● What needs to be done: Exclude all pictures, and reproduce exactly the lines from the one containing "Task: Open the 字符编码 GB2312 dropdown" through the end of the records, with nothing else added.

● Dataset entries:

= Beginning of Section =

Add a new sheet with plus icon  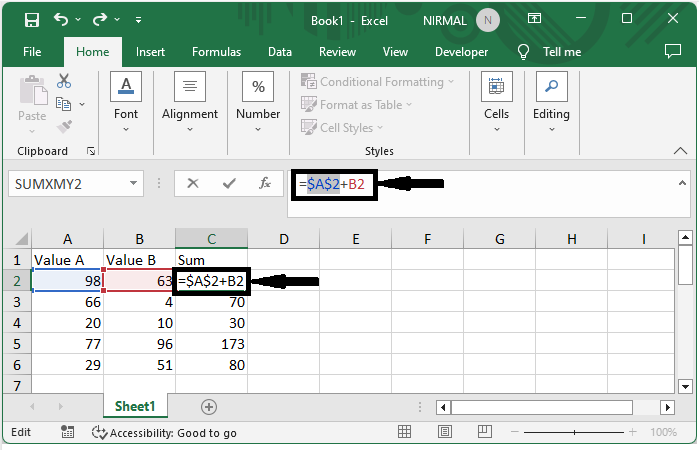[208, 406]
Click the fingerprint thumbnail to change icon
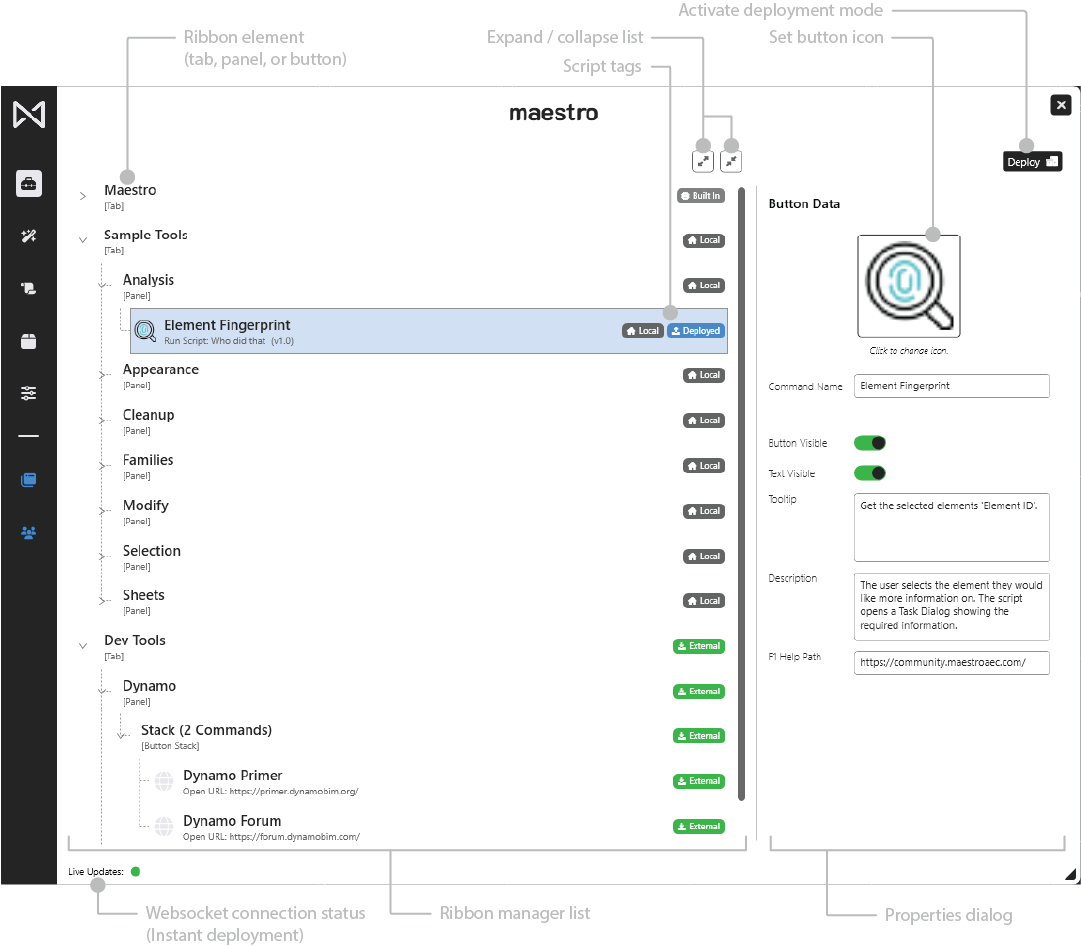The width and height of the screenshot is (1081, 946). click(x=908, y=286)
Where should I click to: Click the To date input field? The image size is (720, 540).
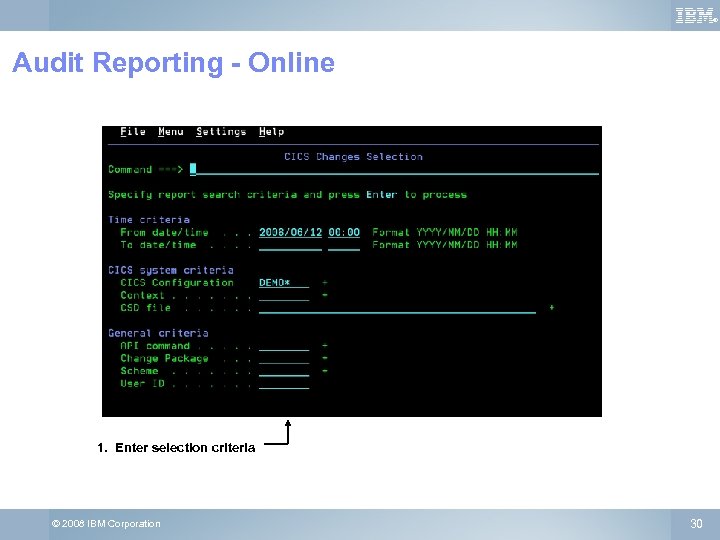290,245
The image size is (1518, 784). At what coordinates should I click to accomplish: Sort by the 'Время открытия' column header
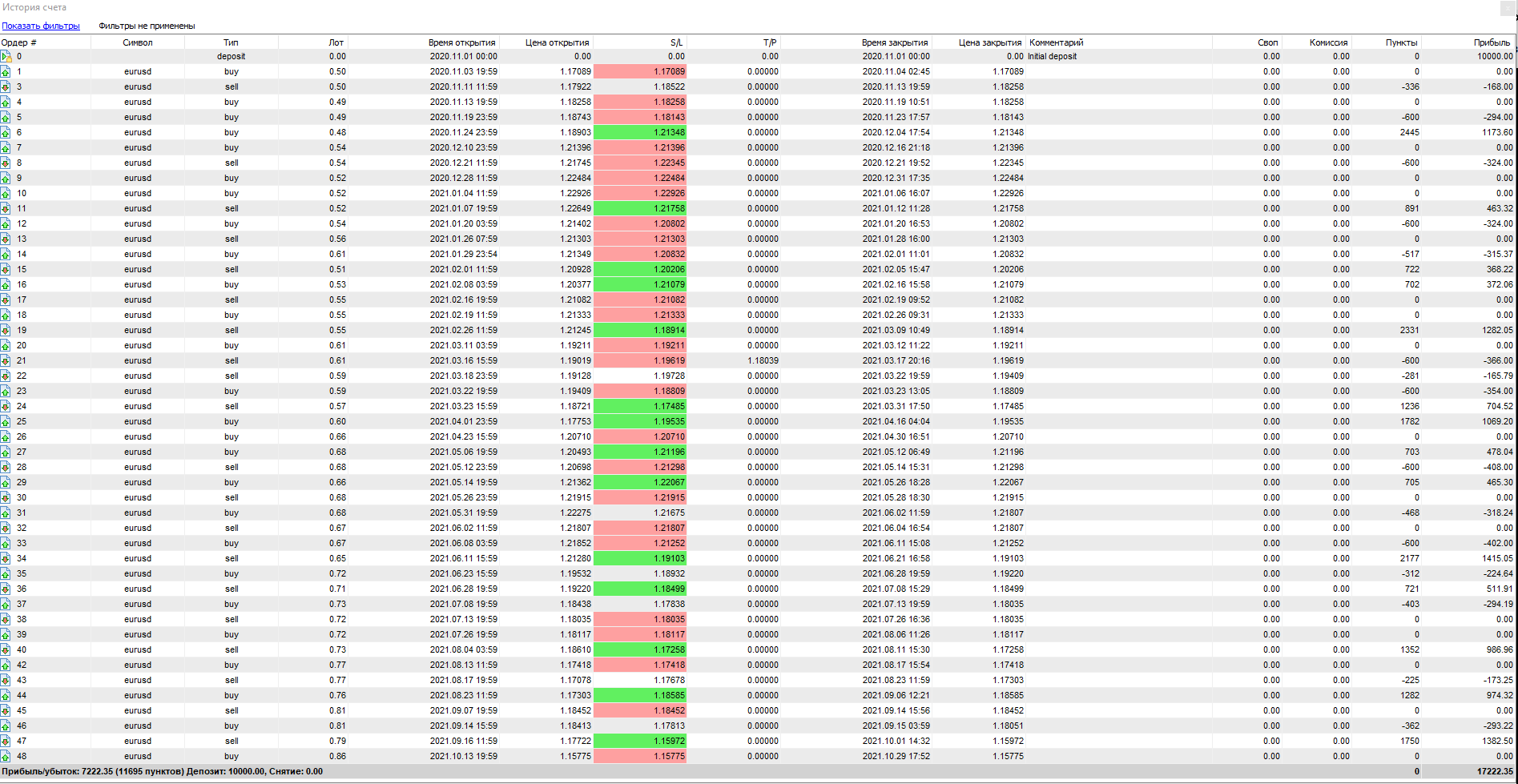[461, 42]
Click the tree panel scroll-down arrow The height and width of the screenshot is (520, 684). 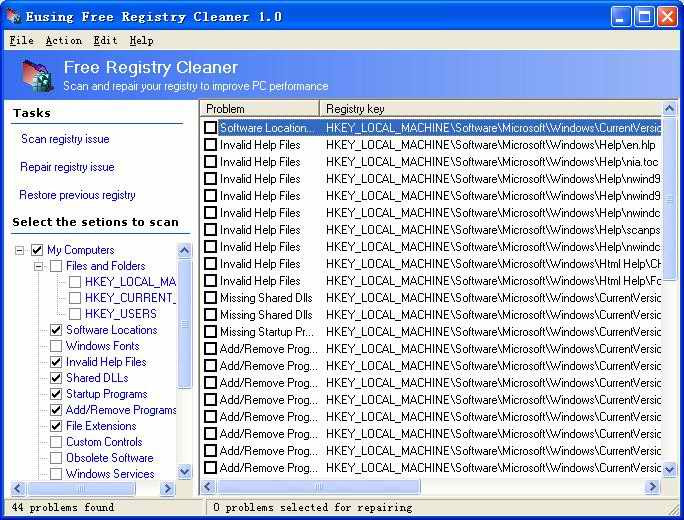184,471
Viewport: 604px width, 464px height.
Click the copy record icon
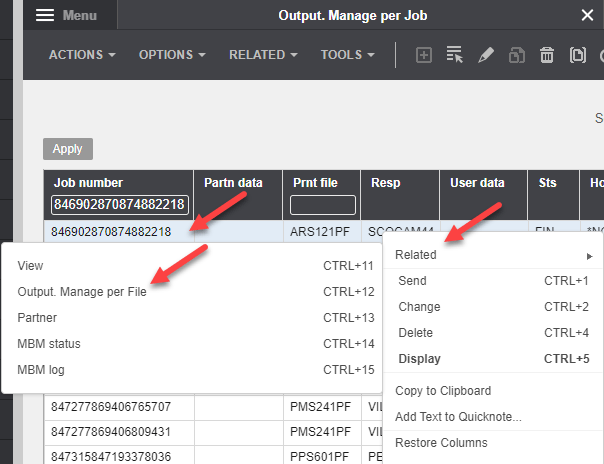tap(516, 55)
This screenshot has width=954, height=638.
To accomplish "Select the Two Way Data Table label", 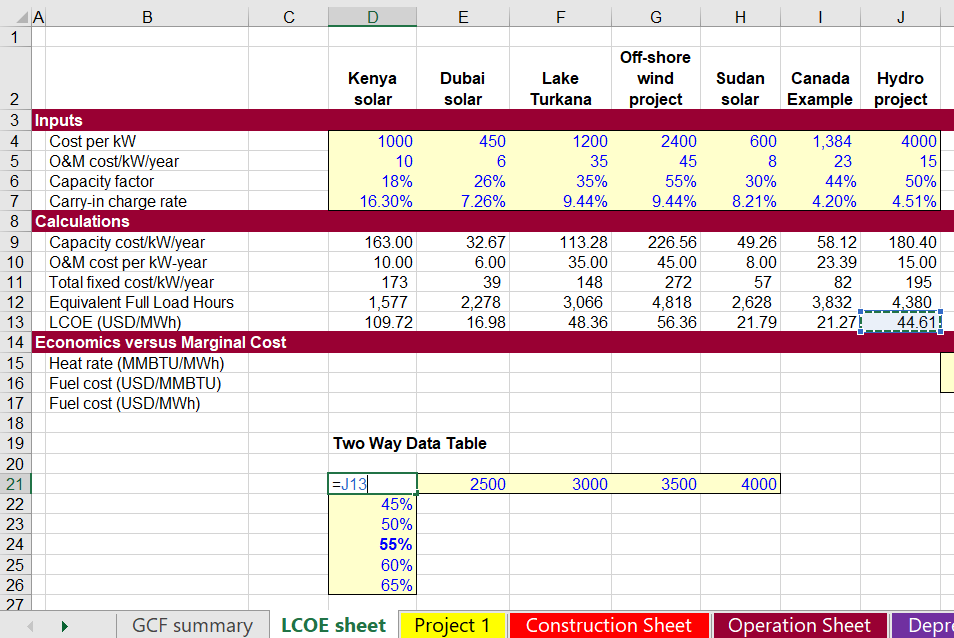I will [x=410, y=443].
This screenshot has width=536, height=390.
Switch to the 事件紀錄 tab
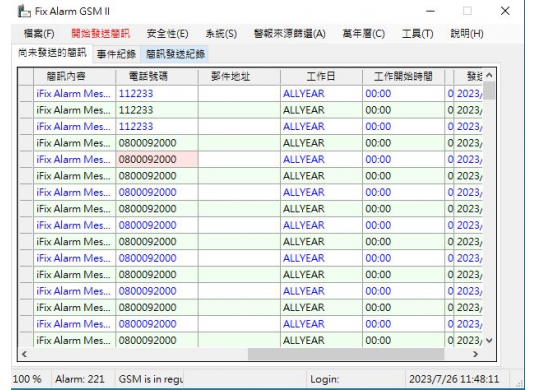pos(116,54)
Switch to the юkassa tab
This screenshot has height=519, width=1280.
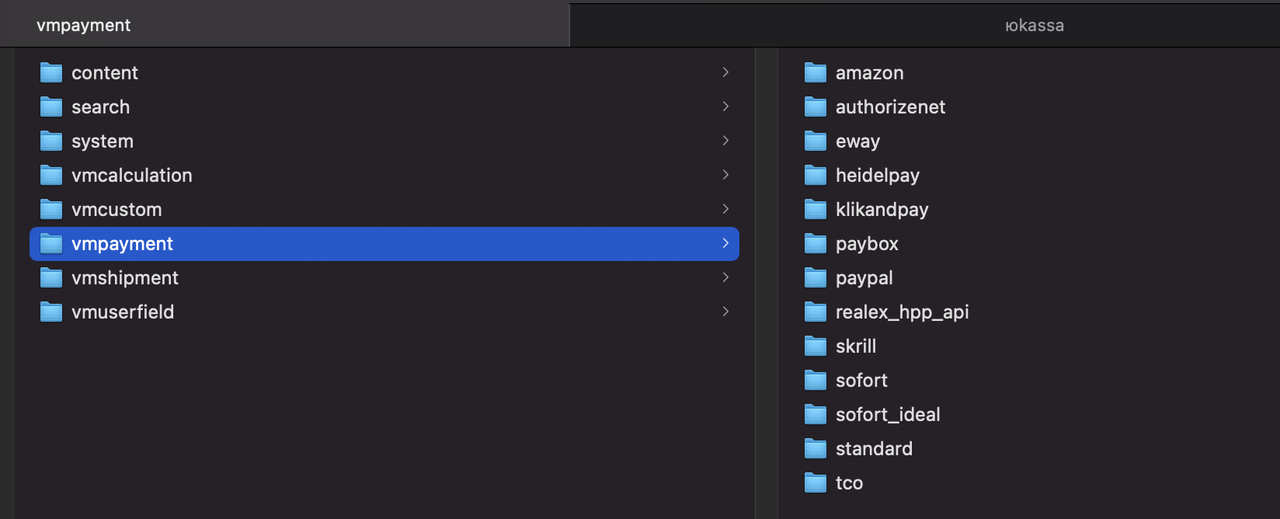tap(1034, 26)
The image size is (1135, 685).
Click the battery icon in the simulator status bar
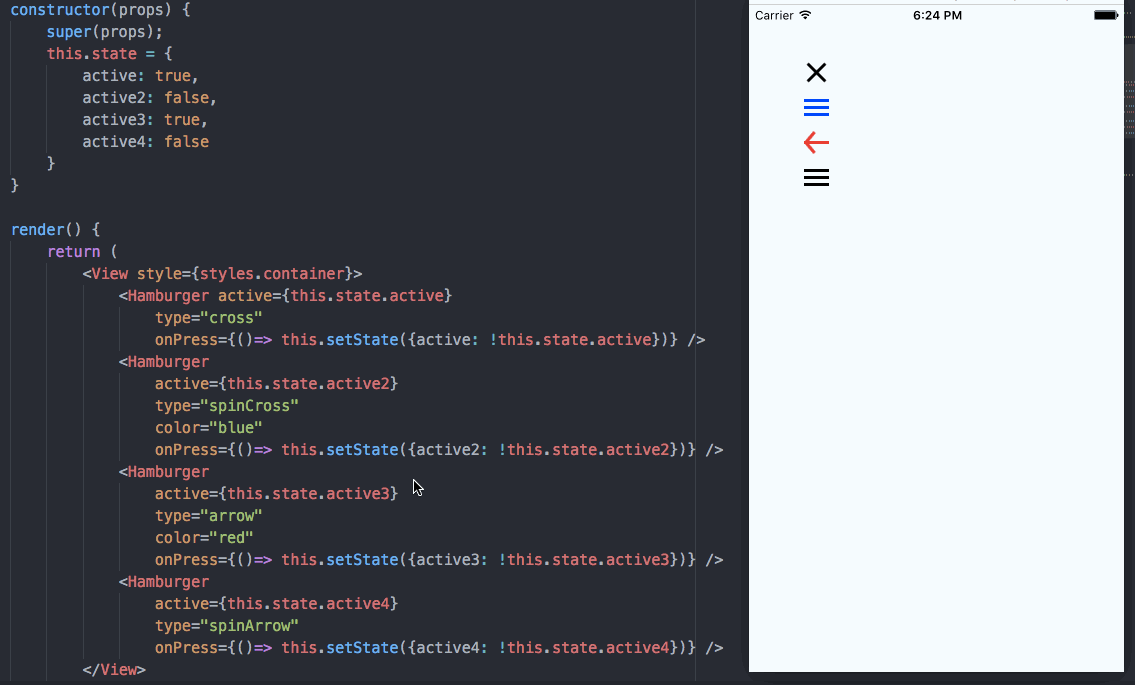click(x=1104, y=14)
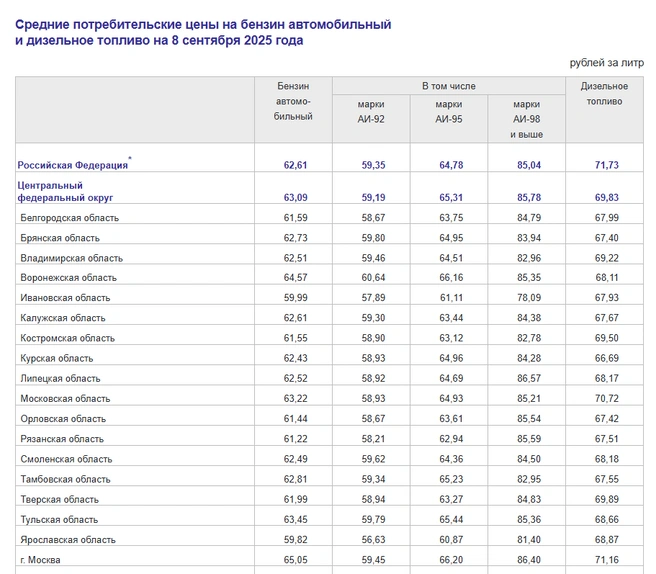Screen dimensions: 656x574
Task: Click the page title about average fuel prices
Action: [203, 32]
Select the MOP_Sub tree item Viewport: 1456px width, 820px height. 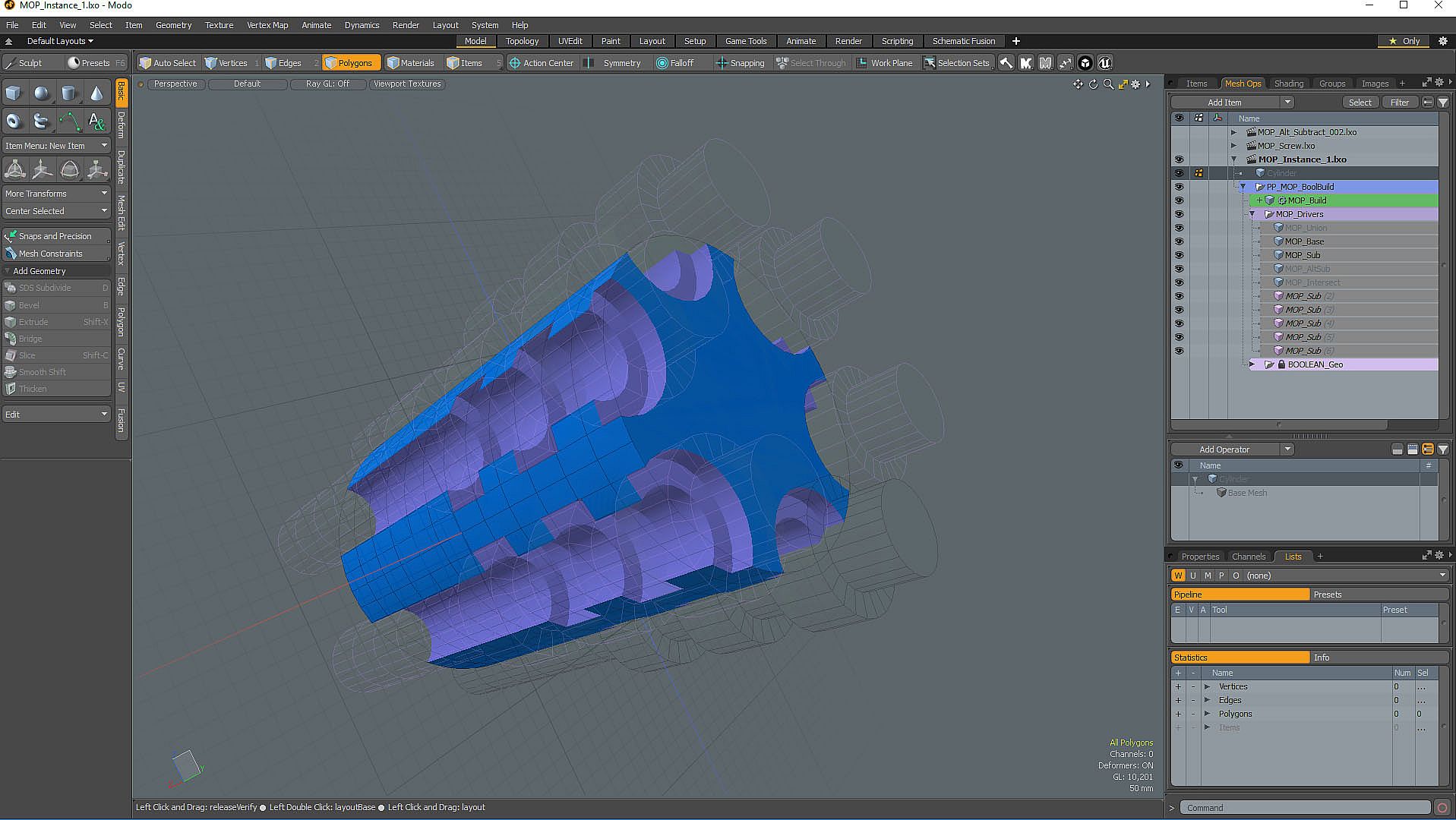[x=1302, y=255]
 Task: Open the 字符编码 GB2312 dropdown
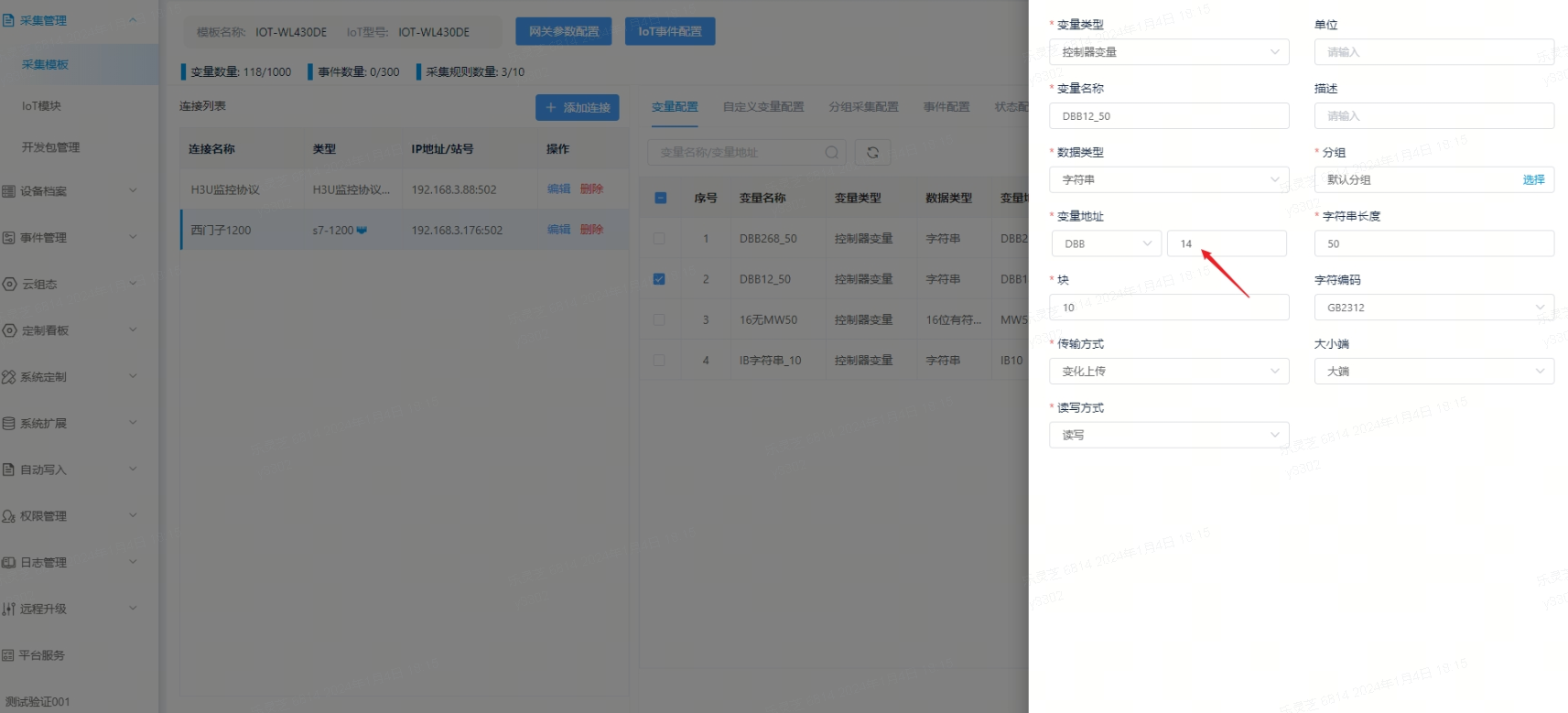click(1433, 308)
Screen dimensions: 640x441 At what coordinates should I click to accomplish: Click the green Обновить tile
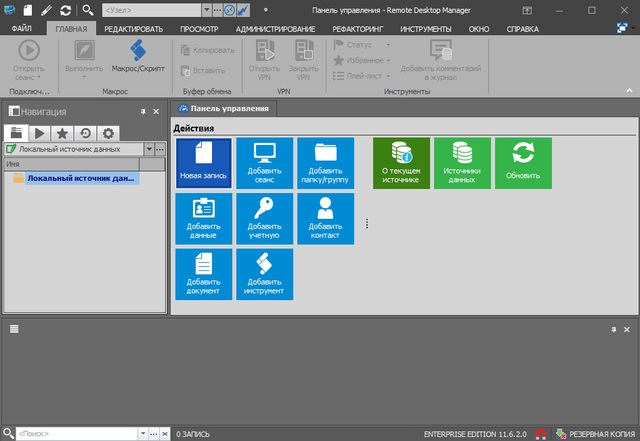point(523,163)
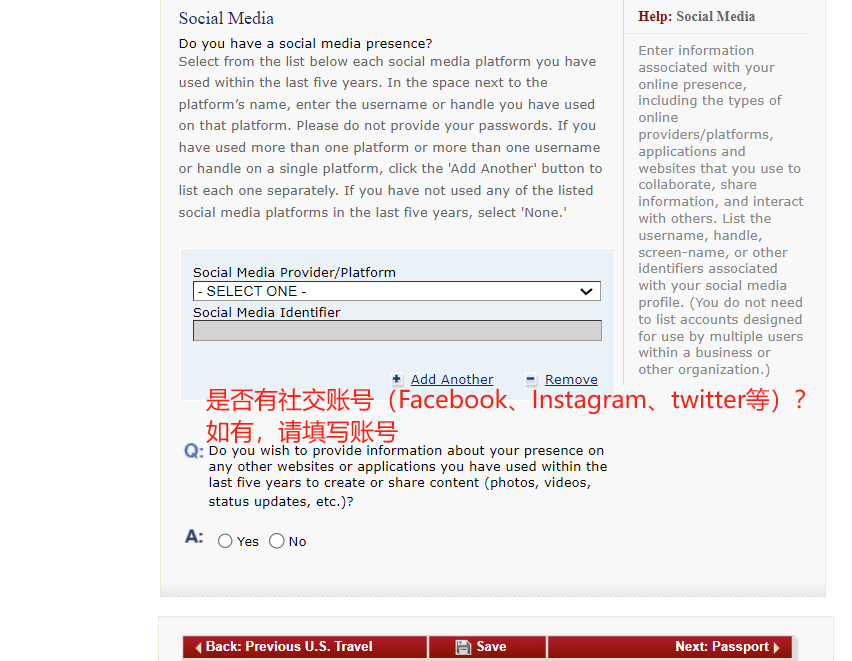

= End of Section =

● Exercise result:
 Task: Open the 字符编码 GB2312 dropdown
click(1433, 308)
Screen dimensions: 640x441 At what coordinates should I click to accomplish: Click the green Обновить tile
point(523,163)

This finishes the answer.